2021 highlighted how devastating zero-day and unpatched vulnerabilities in popular platforms can be.
The Microsoft Exchange Server attacks, for example, were caused by in-the-wild exploitation of the ProxyLogon 0-days, leading to the compromise of thousands of on-prem Exchange servers despite the release of emergency patches.
According to Risk Based Security, over 12,500 vulnerabilities were reported during the first half of 2020, and close to 1,500 of these were remotely exploitable.
Supply chain attacks
While a relatively new entry, sophisticated threat actors have pivoted to attacks against centralized systems and platforms to reach the widest possible victim pools — spending their time and energy on breaking the defenses of one vendor, and thereby potentially gaining access to IT systems belonging to customers.
The most notable in recent times is the SolarWinds supply chain incident. Russian cyberattackers were able to compromise the software vendor’s platform and deploy a malicious Orion software update to roughly 18,000 customers.
Those responsible then used the backdoors planted in the clients’ systems through the malware-laden update to directly attack the most valuable customers, including Microsoft, FireEye, and various US government agencies.
Weak and stolen credentials, including those used to access multiple online services, are now a common entry point for today’s cyber attackers.
Year after year, credential-stuffing attacks are used to infiltrate the networks of enterprise players and SMBs, and yet, 76% of employees in the Fortune 1000 still reuse passwords across personal and professional accounts. The open sale and trade of data dumps on the Dark Web, sometimes available for just a few dollars, means that cybercriminals can use automated tools to strike login systems with little effort.
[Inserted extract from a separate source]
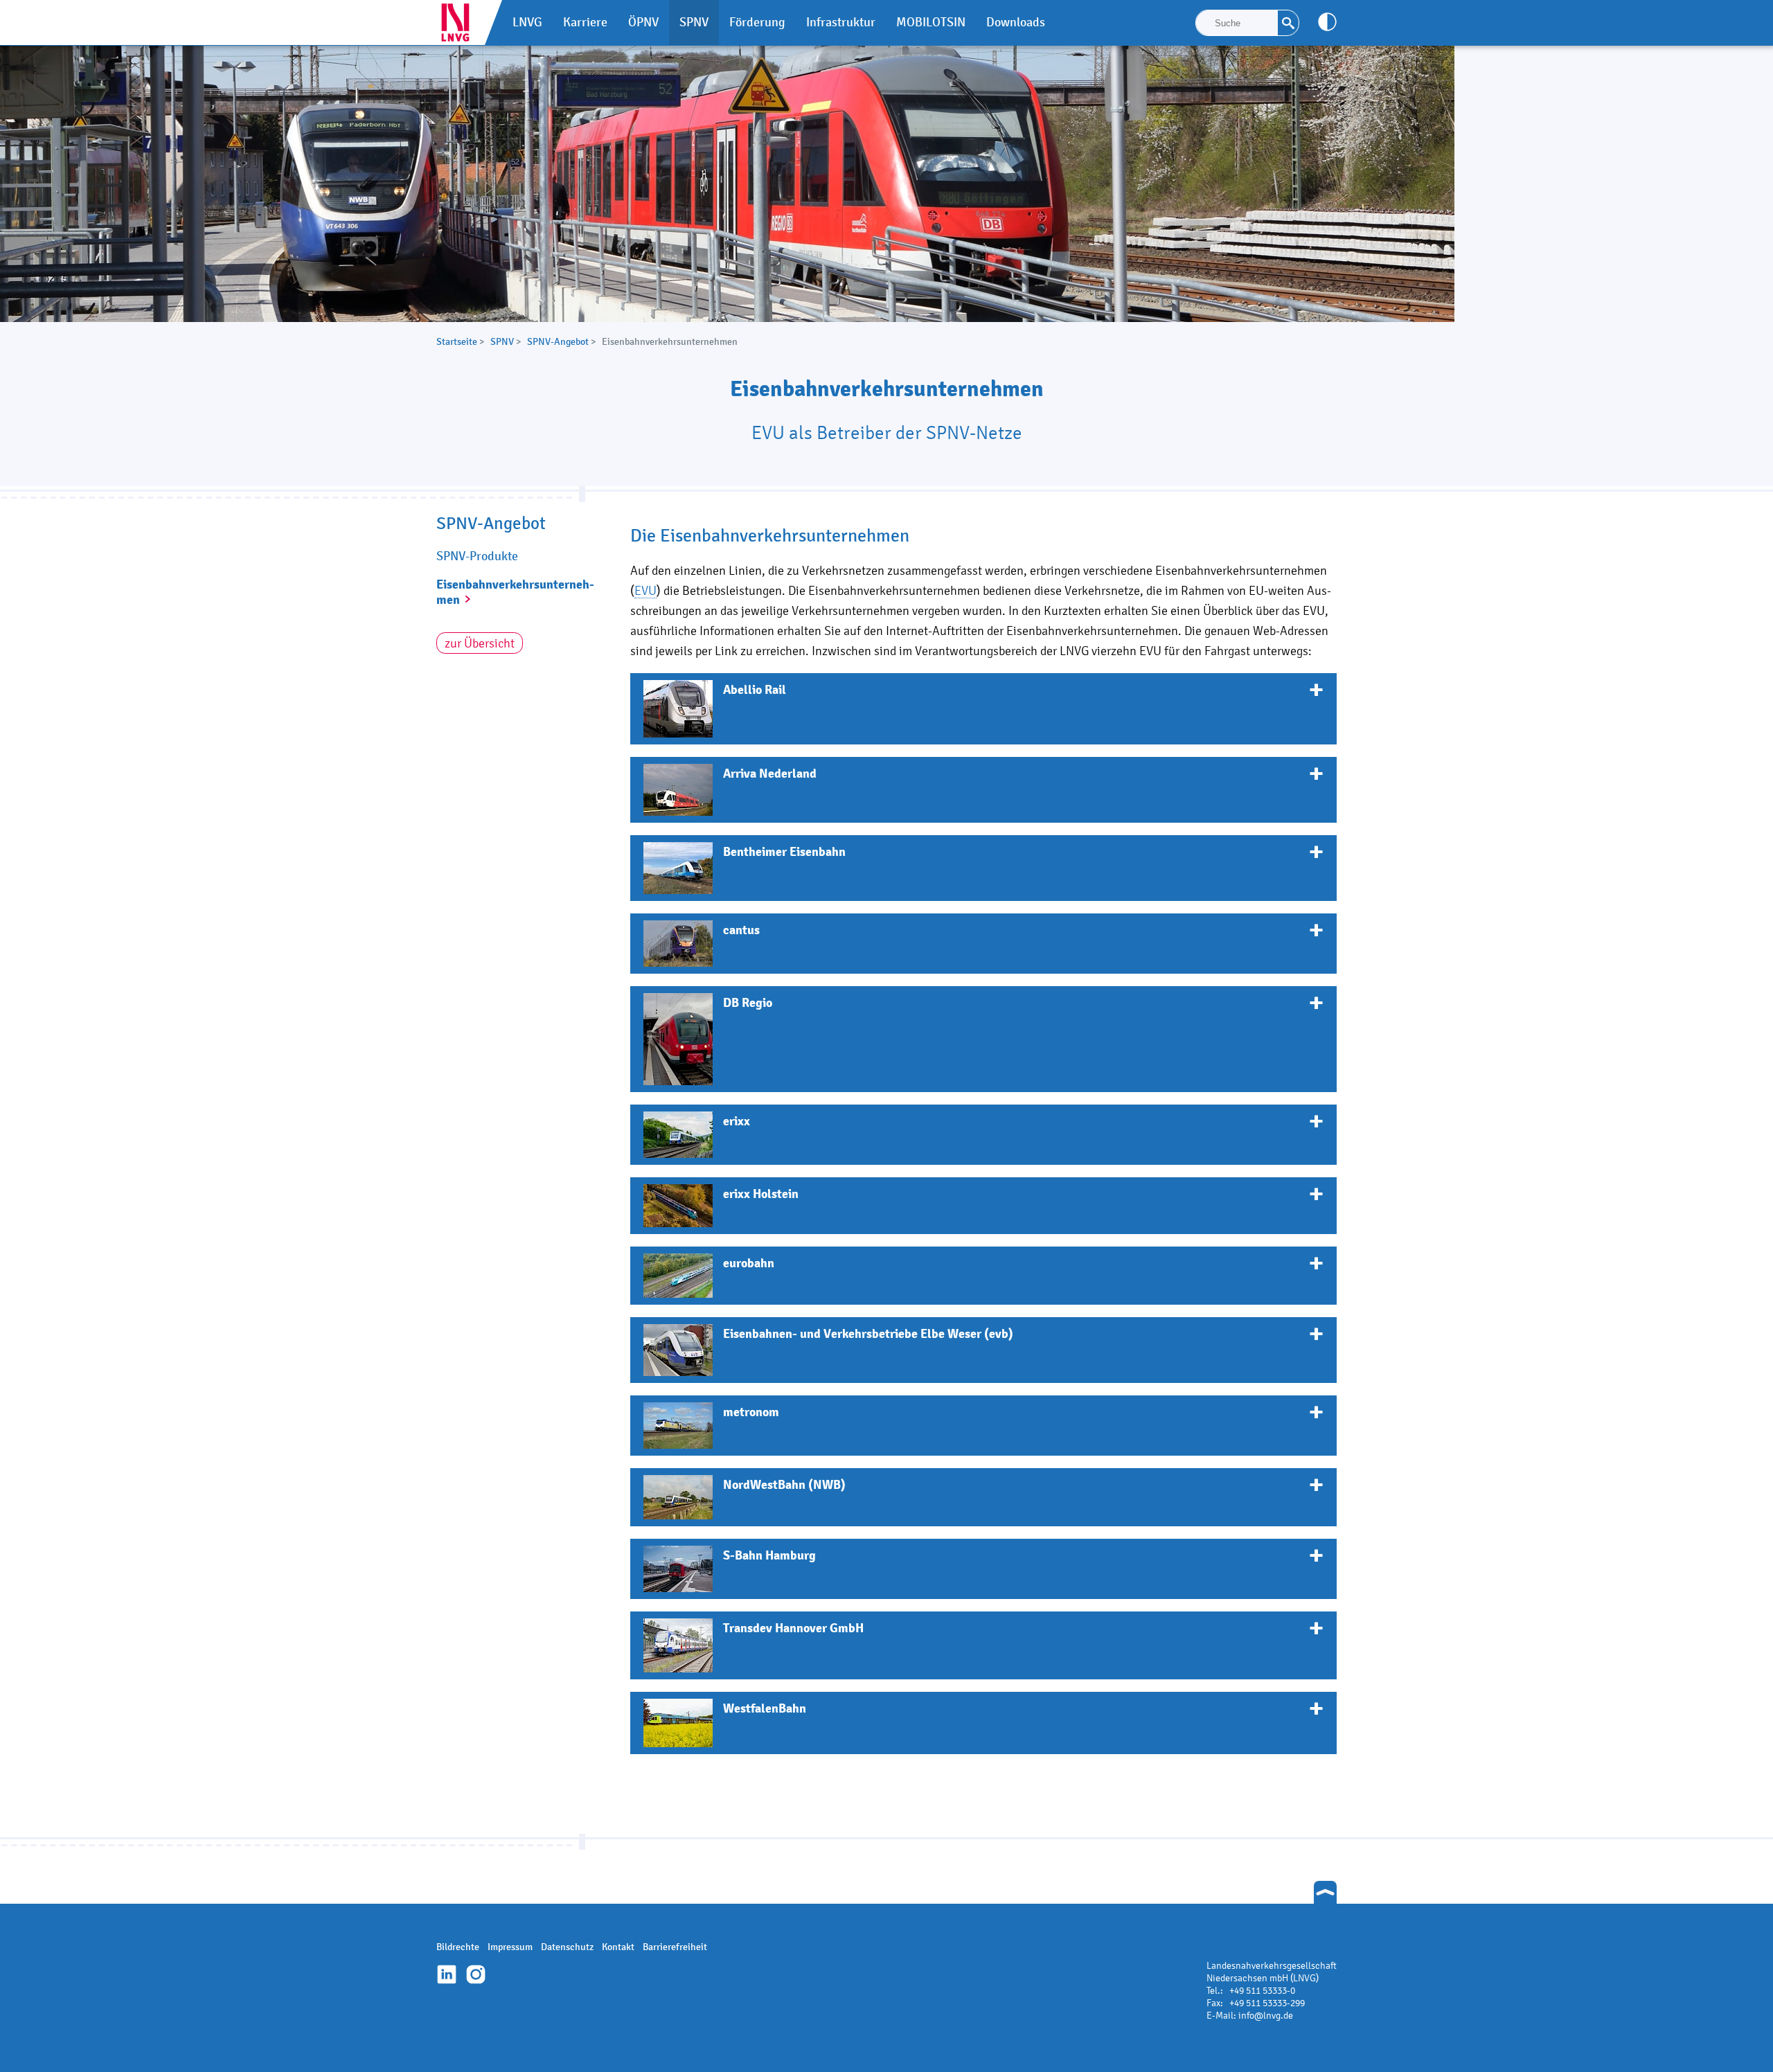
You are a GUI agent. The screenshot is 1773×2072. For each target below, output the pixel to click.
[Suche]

To make matters worse, two-factor and multi-factor authentication (2FA/MFA) standards are no longer enough, due to a variety of modern techniques and tactics actively used by modern-day attackers to circumvent these extra security barriers.
The human factor
One of the weakest links in the security chain, and one often exploited by cyber attackers, is the human factor. Bring-Your-Own-Device (BYOD) practices, shadow IT, human error, lax privilege controls, and a lack of both training and cybersecurity awareness in employees can all contribute to a weakened security posture.
Hardly a week goes by when we don’t hear of someone falling for a BEC phishing scam and losing their employer’s money, or of credentials used by an employee on a third-party service — who may have high or administrator-level privileges — that were stolen and then used to deploy ransomware on a corporate network.
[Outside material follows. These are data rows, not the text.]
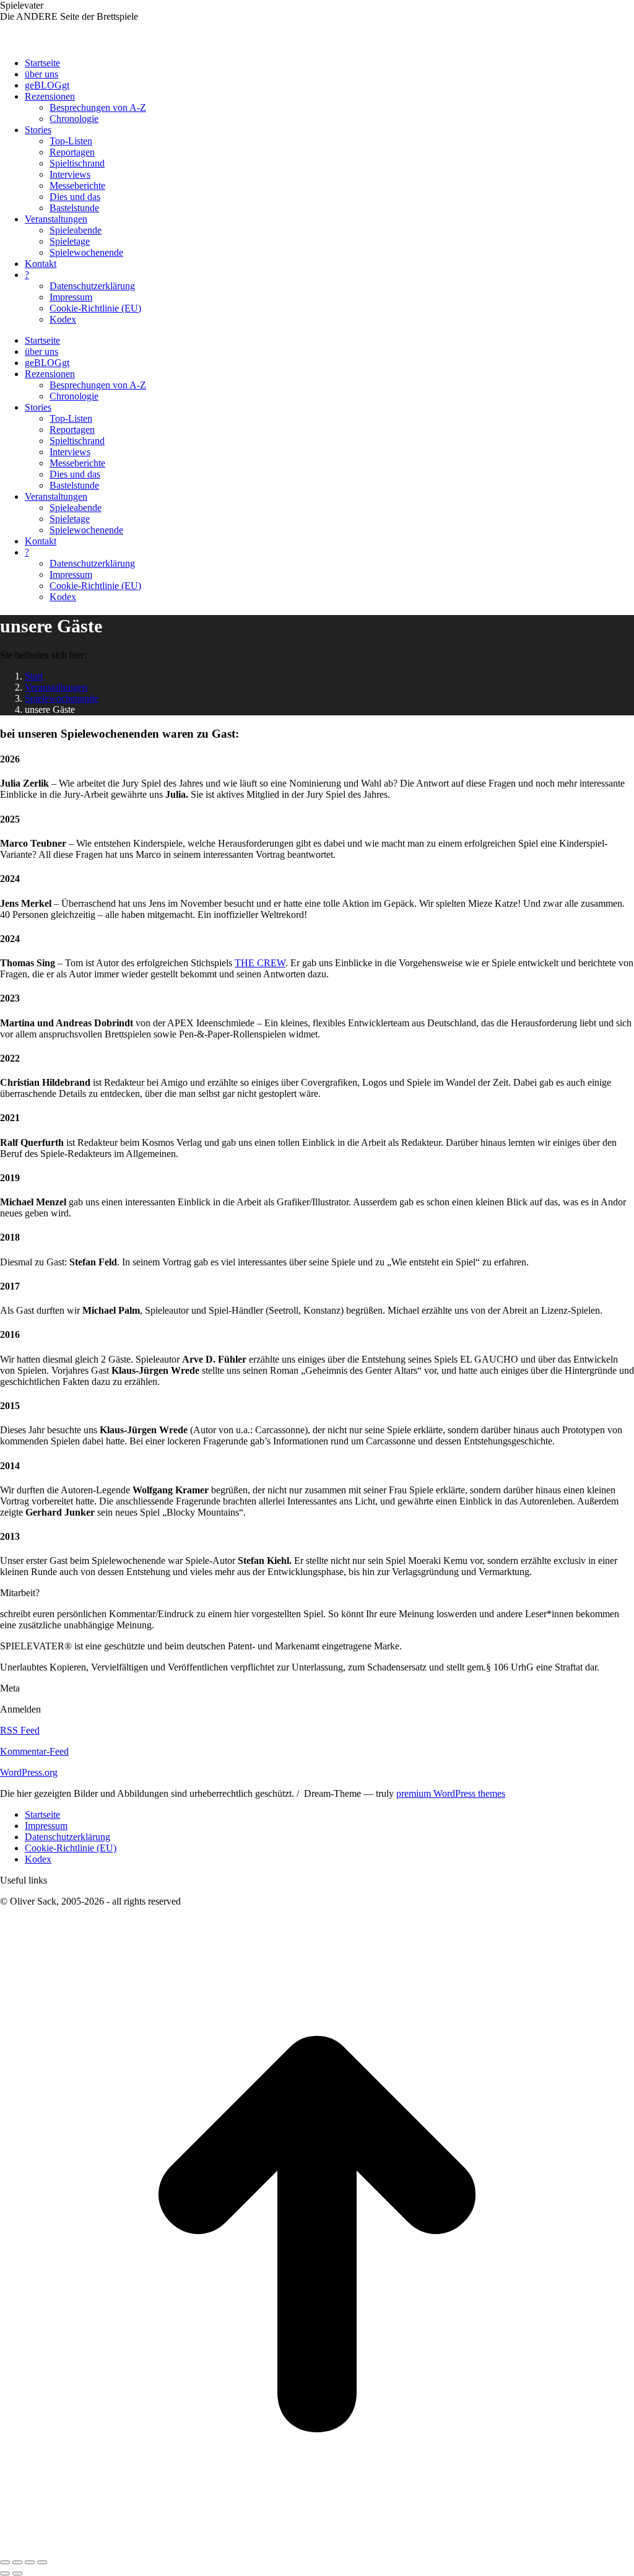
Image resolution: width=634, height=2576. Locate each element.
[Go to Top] (317, 2548)
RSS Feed (20, 1730)
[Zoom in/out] (42, 2562)
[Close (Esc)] (5, 2562)
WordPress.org (29, 1772)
Insider threats, too, are an attack vector that needs to be considered. Malicious or negligent employees, staff members that have been bribed, rogue business partners, and unethical vendors could become a future catalyst for a cybersecurity incident.
Recent examples include an employee who deleted close to 120,000 records of a company after being let go; a BUPA staff member who stole and tried to sell customer PII on the Dark Web, and even scientists who hijacked a supercomputer in their lab to mine for cryptocurrency.
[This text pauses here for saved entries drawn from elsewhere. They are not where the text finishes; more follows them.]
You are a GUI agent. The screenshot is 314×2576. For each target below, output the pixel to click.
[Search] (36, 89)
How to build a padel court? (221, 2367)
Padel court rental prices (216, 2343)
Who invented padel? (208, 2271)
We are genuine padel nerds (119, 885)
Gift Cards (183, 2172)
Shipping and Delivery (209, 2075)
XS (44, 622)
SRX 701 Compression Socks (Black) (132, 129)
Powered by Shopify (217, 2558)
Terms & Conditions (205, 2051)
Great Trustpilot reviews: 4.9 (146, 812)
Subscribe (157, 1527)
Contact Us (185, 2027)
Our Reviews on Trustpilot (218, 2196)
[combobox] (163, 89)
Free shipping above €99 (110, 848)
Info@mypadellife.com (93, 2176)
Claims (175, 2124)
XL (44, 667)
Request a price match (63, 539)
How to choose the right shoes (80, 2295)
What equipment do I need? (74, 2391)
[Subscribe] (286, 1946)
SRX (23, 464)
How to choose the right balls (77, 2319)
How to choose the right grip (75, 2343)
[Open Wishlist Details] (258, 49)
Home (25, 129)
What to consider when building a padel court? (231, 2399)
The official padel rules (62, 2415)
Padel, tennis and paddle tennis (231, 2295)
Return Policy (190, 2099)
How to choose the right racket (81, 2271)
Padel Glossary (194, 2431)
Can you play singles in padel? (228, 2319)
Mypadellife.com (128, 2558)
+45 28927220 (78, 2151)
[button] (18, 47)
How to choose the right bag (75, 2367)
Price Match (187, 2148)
It should be noted, however, that humans also have an important role in mitigating security incidents, reducing risk, and managing threat response. AI, ML, and automation are valuable tools that are quickly becoming necessary assets to fend off today’s threat actors, but human expertise, reasoning, and intuition are also crucial.
When multiple InfoSec tools from different vendors are in play, it can be near-impossible for cybersecurity teams to have the means to accurately and efficiently manage threat alerts, patch processes, and to maintain a robust security posture for their organization.
Cybersecurity should be considered a right, not a privilege. As such, investment into solutions that can transform chaos into clarity, as well as improving employee awareness, will be critical when facing threats into 2022 and beyond.